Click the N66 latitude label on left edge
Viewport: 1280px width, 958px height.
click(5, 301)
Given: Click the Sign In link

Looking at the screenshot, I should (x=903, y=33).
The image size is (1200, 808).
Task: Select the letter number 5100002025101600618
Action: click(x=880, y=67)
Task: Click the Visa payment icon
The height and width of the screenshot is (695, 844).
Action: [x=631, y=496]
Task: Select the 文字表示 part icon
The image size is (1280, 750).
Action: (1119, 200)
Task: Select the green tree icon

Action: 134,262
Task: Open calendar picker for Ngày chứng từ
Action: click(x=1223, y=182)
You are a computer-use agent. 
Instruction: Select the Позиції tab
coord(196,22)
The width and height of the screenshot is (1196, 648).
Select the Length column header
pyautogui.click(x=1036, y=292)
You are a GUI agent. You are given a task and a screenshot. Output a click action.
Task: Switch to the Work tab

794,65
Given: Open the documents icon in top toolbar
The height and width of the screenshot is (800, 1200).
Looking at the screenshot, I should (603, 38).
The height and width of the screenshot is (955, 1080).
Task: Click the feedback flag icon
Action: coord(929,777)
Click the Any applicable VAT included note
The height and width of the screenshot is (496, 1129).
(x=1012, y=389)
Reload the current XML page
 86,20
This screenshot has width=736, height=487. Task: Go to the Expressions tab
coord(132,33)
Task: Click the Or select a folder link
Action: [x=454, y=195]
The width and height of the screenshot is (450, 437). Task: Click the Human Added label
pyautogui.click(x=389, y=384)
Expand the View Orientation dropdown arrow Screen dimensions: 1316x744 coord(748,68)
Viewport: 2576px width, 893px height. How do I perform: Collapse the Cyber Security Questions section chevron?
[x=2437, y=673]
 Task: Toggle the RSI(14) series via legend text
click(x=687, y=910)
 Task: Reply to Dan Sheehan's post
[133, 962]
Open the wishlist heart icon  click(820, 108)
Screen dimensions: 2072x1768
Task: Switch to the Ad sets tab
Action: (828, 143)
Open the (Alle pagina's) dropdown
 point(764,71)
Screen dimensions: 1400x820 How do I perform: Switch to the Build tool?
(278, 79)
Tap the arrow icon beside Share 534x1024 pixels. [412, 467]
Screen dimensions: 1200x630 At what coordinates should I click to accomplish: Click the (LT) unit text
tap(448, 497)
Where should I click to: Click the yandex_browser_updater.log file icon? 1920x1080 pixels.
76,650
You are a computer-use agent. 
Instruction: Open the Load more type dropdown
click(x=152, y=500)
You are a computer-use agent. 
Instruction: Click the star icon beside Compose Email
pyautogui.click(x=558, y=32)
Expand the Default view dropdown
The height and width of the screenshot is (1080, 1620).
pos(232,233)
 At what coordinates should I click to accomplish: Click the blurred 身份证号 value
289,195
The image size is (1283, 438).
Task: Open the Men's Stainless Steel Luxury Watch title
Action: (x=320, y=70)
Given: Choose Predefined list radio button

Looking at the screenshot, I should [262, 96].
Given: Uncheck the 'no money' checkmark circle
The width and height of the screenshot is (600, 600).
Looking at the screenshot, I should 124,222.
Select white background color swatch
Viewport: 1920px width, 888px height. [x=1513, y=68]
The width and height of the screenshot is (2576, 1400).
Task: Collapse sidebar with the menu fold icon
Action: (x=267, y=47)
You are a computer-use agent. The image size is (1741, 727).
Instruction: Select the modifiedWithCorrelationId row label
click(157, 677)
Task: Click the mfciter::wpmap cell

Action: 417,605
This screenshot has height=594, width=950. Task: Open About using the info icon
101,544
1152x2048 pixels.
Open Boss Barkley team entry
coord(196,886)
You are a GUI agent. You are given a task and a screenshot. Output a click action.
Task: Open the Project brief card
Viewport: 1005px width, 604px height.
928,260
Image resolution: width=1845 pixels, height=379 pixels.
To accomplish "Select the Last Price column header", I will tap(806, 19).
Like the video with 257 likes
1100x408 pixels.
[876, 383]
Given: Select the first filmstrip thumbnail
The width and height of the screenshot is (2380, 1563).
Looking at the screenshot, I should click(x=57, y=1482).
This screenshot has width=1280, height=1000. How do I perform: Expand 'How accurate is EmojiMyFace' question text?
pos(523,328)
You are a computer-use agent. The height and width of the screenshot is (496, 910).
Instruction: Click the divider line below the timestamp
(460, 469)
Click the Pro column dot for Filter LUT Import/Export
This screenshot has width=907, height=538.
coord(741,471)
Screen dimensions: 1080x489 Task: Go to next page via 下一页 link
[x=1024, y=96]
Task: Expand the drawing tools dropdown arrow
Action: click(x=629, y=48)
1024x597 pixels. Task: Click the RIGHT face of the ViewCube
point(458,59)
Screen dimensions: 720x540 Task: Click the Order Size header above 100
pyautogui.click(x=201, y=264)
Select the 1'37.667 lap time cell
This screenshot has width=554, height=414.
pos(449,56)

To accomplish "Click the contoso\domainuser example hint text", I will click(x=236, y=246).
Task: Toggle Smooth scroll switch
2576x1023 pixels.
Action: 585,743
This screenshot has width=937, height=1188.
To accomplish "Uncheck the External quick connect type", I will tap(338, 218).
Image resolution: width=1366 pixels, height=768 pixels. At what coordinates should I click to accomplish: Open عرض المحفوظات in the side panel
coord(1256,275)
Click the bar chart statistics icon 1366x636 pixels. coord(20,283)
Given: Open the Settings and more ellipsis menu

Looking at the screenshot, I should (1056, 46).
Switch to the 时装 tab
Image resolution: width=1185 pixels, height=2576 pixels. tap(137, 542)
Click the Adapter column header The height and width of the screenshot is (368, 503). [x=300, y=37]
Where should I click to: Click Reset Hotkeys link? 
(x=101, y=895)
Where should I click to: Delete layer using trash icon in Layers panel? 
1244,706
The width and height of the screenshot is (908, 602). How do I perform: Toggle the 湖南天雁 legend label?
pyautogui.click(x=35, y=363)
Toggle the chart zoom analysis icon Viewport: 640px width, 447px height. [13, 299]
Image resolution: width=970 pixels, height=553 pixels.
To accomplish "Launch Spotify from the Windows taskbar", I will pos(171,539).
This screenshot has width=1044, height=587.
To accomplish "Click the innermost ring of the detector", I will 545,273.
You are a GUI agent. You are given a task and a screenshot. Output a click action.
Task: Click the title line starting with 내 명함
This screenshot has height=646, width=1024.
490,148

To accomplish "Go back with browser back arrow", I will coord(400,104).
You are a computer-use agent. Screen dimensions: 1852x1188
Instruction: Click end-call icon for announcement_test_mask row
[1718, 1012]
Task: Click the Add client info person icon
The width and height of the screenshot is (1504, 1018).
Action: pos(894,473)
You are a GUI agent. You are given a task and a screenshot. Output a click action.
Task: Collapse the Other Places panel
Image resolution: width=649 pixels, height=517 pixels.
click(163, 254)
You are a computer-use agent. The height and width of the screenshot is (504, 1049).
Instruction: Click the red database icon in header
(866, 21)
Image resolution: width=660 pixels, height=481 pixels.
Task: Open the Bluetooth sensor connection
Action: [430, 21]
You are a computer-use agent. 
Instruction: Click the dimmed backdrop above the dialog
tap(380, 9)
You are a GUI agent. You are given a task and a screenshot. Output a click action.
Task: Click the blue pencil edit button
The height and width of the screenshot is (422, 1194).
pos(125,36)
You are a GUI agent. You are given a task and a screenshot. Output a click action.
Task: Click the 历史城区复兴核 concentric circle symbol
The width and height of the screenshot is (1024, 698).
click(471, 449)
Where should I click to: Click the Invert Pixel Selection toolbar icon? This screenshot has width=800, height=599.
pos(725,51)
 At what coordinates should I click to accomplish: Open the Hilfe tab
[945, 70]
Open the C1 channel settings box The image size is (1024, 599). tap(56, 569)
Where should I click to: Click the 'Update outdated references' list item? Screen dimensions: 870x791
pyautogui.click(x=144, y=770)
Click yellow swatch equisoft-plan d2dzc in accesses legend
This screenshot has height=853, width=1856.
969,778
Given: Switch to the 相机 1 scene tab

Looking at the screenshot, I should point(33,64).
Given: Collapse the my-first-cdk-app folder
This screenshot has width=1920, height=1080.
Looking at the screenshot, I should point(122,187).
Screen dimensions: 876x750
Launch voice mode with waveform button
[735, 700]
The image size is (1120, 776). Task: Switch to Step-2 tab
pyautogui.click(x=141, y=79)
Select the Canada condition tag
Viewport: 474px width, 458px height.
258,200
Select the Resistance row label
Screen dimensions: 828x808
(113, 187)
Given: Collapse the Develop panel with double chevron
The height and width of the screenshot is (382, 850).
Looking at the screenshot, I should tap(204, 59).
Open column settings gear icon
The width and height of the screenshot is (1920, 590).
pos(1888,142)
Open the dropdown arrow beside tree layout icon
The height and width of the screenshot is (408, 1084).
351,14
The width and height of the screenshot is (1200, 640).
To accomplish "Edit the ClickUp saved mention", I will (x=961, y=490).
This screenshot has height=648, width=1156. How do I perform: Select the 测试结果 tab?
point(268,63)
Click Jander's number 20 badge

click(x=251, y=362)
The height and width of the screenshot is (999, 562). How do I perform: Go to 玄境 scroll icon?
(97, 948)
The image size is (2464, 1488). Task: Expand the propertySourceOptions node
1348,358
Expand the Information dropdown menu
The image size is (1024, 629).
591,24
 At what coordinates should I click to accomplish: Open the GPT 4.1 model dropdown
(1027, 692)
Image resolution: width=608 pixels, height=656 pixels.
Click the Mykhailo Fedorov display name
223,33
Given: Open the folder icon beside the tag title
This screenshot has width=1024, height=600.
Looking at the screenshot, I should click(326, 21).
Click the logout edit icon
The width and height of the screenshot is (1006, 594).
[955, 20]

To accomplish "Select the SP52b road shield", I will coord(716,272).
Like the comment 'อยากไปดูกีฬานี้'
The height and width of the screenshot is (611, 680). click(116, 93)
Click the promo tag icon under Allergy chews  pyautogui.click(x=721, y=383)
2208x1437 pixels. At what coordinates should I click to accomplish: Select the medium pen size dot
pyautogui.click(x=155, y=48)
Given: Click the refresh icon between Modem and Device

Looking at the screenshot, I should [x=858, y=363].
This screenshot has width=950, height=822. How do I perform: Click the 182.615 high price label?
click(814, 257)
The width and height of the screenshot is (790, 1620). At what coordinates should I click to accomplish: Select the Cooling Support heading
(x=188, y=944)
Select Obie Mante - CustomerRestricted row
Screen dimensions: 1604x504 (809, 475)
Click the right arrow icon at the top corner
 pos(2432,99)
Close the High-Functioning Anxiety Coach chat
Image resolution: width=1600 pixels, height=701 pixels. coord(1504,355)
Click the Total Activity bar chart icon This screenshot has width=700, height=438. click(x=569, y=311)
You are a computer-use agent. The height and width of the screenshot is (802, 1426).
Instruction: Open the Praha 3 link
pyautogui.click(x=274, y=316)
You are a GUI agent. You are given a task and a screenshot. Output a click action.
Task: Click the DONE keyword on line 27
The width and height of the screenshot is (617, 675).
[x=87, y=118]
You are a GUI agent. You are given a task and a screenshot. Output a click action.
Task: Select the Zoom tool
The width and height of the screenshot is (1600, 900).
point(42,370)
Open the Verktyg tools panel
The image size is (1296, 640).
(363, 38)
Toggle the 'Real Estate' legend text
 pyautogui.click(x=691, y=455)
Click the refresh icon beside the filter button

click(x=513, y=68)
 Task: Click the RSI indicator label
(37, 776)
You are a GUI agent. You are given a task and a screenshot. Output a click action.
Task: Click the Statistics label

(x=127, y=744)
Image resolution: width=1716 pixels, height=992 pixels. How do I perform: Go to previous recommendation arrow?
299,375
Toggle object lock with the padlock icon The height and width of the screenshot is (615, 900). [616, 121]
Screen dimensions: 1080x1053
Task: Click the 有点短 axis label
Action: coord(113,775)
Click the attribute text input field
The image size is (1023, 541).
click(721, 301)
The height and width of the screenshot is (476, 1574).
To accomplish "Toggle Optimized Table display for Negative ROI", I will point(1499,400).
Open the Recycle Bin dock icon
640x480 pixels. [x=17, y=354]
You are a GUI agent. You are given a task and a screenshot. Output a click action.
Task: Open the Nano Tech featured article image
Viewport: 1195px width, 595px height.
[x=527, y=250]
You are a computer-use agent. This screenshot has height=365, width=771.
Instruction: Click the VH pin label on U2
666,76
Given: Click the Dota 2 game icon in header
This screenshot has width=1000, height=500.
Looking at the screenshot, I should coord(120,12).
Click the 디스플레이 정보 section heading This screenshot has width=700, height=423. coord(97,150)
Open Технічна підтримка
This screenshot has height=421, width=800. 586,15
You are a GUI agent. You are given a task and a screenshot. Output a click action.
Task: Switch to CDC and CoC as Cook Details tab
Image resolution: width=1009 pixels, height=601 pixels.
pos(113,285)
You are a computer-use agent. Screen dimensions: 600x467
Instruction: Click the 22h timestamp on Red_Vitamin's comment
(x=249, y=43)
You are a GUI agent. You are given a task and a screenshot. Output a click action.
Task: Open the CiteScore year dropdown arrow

§

The exercise: Output the items in the stretch from the line containing "You are a computer-use agent. This" through the line containing "pos(113,285)" as a two-column CSV with the headers instruction and response. Give one row per item, put each value in a single quoted field, and replace any line breaks with spaces.

In response:
instruction,response
"You are a computer-use agent. This screenshot has height=365, width=771. Instruction: Click the VH pin label on U2","666,76"
"Given: Click the Dota 2 game icon in header This screenshot has width=1000, height=500.","Looking at the screenshot, I should coord(120,12)."
"Click the 디스플레이 정보 section heading This screenshot has width=700, height=423.","coord(97,150)"
"Open Технічна підтримка","This screenshot has height=421, width=800. 586,15"
"You are a GUI agent. You are given a task and a screenshot. Output a click action. Task: Switch to CDC and CoC as Cook Details tab Image resolution: width=1009 pixels, height=601 pixels.","pos(113,285)"